Wham!
Wham!, as the name suggests, is a documentary about the titular English pop duo, George Michael and Andrew Ridgeley, to mark the 40th anniversary of their debut album Fantastic. The film follows the trajectory of their careers, from coming up with song ideas on the bus to school to achieving worldwide adoration and acclaim.
The documentary is primarily structured around interviews with Michael and Ridgeley, with archival footage filling in any narrative gaps and providing some extra visual interest, with a series of scrapbooks by Ridgeley’s mother as an additional storytelling conceit. These disparate elements come together to make a feature that is at once comprehensive and intimate, covering the broad strokes of the pair’s meteoric rise to stardom, while also exploring the complicated emotions that accompanied each stage of their artistic development. The heavy focus on interviews with the artists themselves also gives the documentary something of a personal touch, bringing the enduring bond between Michael and Ridgeley to the forefront of the piece and providing some intriguing insights into their creative processes.
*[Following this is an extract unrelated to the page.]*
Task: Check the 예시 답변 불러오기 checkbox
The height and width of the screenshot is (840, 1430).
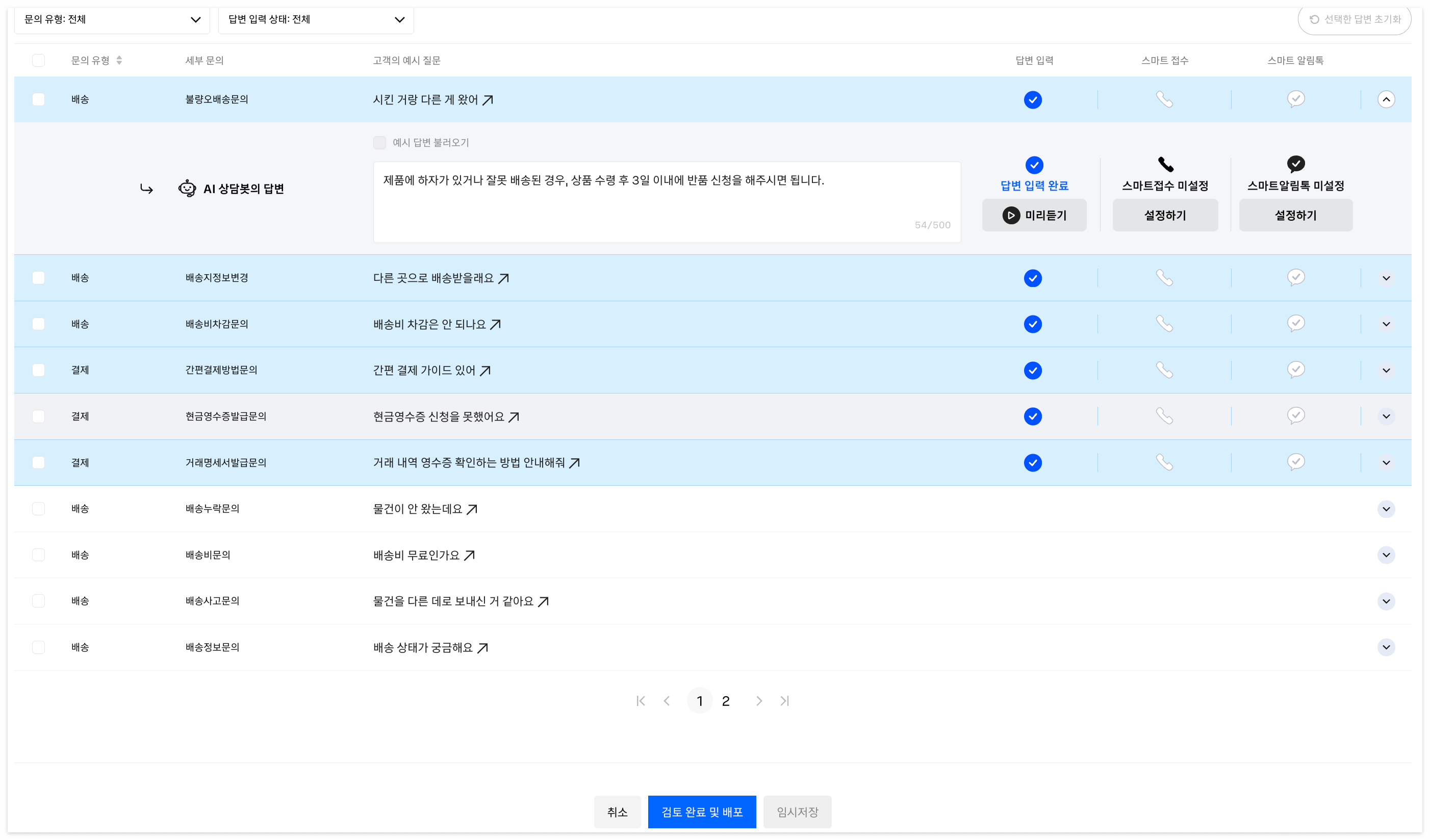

While the history of Wham! Is ostensibly the A-plot of the piece, the real story at its heart is the creation of George Michael from the clay of Georgios Kyriacos Panayiotou. This isn’t to say that Andrew Ridgeley is ignored – quite the opposite, the documentary puts a lot of emphasis on the close friendship he had with Michael and the ways the duo inspired each other on and off the stage – but the genesis of the superstar is something that Wham! spends a lot of its duration on. There’s a good balance between coverage of them as a band and Michael as a solo creative, and these two narrative beats inform and enhance each other without the film stepping on its own toes.
Overall, Wham! is an entertaining and informative look at one of the biggest pop groups of the 80s, managing to tell a fairly detailed and compelling story in a breezy 92 minutes. It’s impressive how much information – and emotion – is able to fit into this runtime, and while a few gaps in the film’s coverage are inevitable, what is on screen is more than enough to compensate.
Umar Ali
Wham! is released on Netflix on 5th July 2023.